REQUIRED ACTION
Look through the data below. Show each line where the string "cell" occurs.

Start of EXCERPTED DATA

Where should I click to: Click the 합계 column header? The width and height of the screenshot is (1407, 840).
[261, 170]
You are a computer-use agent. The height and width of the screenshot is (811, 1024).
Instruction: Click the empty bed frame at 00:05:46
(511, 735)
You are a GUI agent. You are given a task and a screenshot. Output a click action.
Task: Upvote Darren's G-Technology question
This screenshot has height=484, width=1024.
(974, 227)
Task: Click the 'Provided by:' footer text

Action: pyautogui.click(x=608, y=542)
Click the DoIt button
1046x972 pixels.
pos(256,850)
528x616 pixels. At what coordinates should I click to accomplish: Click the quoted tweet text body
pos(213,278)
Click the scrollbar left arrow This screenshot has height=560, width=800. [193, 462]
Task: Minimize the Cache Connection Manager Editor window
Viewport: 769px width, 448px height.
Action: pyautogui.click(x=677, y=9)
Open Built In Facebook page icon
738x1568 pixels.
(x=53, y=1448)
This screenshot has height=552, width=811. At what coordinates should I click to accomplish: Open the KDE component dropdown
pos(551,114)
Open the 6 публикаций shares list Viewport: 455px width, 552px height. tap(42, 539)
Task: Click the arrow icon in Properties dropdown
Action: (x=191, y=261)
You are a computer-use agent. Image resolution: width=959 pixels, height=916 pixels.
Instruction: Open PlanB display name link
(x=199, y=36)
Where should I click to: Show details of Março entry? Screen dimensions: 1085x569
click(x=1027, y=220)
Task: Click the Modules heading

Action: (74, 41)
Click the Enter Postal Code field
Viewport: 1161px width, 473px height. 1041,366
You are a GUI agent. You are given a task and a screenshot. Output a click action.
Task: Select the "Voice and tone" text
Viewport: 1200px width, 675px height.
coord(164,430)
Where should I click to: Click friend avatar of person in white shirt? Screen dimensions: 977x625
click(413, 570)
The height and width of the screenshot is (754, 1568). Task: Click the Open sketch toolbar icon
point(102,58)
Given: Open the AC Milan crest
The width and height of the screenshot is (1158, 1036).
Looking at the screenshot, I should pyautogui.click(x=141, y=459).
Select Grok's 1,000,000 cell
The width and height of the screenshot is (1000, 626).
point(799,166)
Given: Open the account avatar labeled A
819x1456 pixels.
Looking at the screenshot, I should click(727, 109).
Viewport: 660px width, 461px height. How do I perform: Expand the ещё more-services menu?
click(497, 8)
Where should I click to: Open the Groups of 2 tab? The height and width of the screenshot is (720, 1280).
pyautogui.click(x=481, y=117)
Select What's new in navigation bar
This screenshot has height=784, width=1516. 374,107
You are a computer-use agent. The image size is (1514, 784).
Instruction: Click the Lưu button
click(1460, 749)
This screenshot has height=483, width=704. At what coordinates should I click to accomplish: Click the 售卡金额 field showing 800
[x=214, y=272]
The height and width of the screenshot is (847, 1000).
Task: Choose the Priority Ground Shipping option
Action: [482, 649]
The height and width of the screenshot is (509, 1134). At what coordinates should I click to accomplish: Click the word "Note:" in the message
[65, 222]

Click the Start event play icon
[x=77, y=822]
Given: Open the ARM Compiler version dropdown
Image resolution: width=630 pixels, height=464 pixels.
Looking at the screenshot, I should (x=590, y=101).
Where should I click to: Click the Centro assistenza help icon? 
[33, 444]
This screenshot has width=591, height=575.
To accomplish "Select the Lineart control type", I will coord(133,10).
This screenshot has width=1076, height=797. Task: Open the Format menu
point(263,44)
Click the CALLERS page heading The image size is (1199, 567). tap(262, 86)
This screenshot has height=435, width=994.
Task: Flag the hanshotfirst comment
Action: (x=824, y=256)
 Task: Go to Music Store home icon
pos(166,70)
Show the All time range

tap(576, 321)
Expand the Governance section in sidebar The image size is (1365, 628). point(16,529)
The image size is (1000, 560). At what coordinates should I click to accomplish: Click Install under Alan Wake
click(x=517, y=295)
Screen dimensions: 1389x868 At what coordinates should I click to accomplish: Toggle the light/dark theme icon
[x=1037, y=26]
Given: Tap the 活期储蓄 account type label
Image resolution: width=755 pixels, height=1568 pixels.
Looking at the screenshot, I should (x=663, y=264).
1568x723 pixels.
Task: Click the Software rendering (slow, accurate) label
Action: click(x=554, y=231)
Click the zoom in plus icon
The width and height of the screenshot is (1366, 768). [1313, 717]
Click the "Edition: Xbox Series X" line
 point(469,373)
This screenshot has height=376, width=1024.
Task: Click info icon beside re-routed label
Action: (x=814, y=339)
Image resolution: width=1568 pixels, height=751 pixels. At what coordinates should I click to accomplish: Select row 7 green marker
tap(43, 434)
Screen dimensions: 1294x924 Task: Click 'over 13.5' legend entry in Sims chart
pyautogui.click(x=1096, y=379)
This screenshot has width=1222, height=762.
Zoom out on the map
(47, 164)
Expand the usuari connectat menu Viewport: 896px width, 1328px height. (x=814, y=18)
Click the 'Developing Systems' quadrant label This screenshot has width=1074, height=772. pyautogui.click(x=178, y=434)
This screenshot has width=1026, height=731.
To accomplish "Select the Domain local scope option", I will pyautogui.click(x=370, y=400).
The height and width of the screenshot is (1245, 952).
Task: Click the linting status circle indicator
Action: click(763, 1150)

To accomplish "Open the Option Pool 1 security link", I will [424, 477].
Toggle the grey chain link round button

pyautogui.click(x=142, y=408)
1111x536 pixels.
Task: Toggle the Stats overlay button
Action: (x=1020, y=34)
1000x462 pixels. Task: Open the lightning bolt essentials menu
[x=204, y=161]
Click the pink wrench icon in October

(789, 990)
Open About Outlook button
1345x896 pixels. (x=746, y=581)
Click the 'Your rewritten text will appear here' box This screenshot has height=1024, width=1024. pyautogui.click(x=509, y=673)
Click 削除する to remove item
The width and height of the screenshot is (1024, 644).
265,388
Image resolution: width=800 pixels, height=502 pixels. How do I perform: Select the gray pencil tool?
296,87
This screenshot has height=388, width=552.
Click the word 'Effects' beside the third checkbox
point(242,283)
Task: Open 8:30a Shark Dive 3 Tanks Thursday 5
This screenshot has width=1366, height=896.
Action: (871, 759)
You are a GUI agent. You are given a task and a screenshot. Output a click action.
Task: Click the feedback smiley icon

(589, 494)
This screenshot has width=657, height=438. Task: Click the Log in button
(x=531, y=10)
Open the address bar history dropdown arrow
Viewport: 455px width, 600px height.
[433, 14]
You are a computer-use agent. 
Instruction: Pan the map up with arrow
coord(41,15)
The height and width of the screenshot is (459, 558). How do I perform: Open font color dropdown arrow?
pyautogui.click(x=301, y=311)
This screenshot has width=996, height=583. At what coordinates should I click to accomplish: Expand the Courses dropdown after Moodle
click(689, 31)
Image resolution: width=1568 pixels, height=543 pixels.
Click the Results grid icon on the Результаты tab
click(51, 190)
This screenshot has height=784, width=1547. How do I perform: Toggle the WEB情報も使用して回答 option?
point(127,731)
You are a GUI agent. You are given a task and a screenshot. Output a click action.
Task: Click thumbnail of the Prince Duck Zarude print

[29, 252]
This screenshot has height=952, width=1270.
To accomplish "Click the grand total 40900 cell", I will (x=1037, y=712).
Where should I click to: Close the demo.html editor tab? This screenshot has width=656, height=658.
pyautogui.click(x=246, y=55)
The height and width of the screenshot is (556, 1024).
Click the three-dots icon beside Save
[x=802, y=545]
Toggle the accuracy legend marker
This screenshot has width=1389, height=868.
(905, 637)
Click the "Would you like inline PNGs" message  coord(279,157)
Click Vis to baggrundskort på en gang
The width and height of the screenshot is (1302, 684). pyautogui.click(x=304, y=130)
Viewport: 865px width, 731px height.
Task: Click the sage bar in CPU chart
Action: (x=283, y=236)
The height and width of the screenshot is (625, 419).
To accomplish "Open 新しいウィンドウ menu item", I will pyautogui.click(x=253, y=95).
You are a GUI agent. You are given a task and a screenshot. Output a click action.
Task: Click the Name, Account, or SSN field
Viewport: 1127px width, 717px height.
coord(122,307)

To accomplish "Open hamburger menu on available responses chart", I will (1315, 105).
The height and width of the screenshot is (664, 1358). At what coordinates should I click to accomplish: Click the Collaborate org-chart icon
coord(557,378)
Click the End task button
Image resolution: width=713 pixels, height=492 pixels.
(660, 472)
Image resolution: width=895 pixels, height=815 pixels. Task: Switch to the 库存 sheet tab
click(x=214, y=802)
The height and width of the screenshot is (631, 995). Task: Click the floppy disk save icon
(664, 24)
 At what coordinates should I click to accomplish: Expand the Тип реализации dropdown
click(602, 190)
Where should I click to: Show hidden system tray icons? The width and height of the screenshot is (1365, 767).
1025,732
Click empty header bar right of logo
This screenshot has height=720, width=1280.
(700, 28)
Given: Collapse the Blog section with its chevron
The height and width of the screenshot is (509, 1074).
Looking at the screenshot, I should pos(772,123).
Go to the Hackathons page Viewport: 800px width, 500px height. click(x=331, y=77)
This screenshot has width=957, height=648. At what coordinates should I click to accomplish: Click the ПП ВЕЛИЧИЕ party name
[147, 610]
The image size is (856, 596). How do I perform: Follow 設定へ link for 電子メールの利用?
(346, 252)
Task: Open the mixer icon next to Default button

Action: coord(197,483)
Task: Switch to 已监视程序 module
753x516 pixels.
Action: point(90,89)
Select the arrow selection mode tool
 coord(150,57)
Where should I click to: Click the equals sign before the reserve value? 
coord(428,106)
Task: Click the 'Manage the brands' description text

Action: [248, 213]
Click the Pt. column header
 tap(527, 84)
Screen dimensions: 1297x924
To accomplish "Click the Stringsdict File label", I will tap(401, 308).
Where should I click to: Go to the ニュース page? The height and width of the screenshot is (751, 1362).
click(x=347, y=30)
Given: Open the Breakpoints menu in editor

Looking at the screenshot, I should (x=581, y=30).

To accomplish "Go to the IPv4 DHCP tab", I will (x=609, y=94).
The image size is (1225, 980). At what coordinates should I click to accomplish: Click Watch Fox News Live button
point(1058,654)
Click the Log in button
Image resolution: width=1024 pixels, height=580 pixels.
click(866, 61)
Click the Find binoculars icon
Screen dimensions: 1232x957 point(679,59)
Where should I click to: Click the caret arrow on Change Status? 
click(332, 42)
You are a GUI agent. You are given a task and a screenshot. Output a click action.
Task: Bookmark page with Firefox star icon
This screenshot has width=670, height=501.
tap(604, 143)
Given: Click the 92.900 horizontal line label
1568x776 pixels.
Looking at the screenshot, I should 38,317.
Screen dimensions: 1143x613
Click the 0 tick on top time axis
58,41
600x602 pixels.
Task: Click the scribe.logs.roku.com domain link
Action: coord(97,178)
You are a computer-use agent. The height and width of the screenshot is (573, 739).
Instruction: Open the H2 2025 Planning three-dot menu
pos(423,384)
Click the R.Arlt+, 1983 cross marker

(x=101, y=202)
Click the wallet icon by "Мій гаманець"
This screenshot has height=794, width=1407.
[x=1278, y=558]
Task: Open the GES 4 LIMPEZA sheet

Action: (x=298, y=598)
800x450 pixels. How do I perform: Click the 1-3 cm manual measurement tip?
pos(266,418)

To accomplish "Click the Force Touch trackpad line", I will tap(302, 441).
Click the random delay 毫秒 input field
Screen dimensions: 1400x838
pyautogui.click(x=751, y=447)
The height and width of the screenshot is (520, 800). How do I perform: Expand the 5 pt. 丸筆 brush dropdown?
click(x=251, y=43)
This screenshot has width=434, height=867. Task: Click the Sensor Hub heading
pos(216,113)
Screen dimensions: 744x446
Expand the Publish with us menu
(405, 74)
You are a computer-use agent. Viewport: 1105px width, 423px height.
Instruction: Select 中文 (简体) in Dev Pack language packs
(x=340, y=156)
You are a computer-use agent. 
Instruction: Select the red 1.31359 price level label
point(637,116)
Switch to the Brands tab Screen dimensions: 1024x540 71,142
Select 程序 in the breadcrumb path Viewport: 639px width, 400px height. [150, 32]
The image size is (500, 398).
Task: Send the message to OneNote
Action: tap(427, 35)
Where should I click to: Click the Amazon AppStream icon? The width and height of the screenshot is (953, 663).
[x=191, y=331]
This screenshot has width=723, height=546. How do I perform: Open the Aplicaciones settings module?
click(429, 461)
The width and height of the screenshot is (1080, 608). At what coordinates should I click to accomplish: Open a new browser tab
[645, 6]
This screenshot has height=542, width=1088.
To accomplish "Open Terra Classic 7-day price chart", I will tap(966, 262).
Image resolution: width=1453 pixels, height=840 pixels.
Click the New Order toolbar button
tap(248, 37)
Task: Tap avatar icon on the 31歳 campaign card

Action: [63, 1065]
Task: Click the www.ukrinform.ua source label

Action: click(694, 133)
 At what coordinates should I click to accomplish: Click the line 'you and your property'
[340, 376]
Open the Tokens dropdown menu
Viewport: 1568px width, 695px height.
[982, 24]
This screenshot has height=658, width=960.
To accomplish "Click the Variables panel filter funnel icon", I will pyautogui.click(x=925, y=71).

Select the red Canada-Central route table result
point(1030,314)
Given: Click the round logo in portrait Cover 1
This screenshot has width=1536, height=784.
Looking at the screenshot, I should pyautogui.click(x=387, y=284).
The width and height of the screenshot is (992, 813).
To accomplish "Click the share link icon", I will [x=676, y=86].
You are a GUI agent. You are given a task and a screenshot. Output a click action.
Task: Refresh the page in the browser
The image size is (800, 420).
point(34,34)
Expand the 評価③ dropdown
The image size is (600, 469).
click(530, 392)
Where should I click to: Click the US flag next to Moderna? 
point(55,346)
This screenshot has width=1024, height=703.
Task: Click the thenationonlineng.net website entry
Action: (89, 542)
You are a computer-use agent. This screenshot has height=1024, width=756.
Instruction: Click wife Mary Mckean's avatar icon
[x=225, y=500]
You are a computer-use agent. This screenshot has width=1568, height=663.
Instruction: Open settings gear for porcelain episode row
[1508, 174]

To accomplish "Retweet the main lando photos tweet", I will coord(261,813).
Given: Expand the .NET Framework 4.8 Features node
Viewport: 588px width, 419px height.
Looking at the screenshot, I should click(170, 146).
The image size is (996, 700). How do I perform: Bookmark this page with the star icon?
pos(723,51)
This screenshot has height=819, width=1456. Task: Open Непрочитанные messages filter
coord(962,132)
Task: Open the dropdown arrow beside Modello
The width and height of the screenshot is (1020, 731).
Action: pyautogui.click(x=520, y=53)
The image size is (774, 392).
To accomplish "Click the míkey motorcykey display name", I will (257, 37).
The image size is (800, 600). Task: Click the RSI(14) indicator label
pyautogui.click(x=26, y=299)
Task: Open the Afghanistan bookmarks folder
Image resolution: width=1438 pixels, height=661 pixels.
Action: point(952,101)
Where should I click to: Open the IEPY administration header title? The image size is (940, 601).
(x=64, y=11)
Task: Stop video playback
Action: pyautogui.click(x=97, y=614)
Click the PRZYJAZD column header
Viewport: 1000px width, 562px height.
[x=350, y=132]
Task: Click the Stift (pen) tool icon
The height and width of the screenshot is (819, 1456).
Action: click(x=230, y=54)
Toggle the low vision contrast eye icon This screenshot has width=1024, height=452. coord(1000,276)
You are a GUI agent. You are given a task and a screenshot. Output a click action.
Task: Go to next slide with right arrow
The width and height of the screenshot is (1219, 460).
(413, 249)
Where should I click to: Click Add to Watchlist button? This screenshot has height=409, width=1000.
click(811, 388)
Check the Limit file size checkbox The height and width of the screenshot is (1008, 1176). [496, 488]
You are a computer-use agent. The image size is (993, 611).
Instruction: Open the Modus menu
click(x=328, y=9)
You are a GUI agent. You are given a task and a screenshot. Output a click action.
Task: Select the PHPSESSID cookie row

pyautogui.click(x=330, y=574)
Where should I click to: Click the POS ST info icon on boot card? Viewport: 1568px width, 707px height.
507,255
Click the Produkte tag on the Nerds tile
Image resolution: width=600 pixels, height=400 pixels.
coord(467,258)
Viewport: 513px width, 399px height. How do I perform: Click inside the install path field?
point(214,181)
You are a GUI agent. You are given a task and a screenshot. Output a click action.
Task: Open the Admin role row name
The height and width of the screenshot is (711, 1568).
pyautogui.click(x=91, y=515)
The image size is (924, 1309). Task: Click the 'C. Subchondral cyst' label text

End of EXCERPTED DATA

RESULT OF THE TASK
Select Grok's 1,000,000 cell
To accomplish "Click the grand total 40900 cell", I will (x=1037, y=712).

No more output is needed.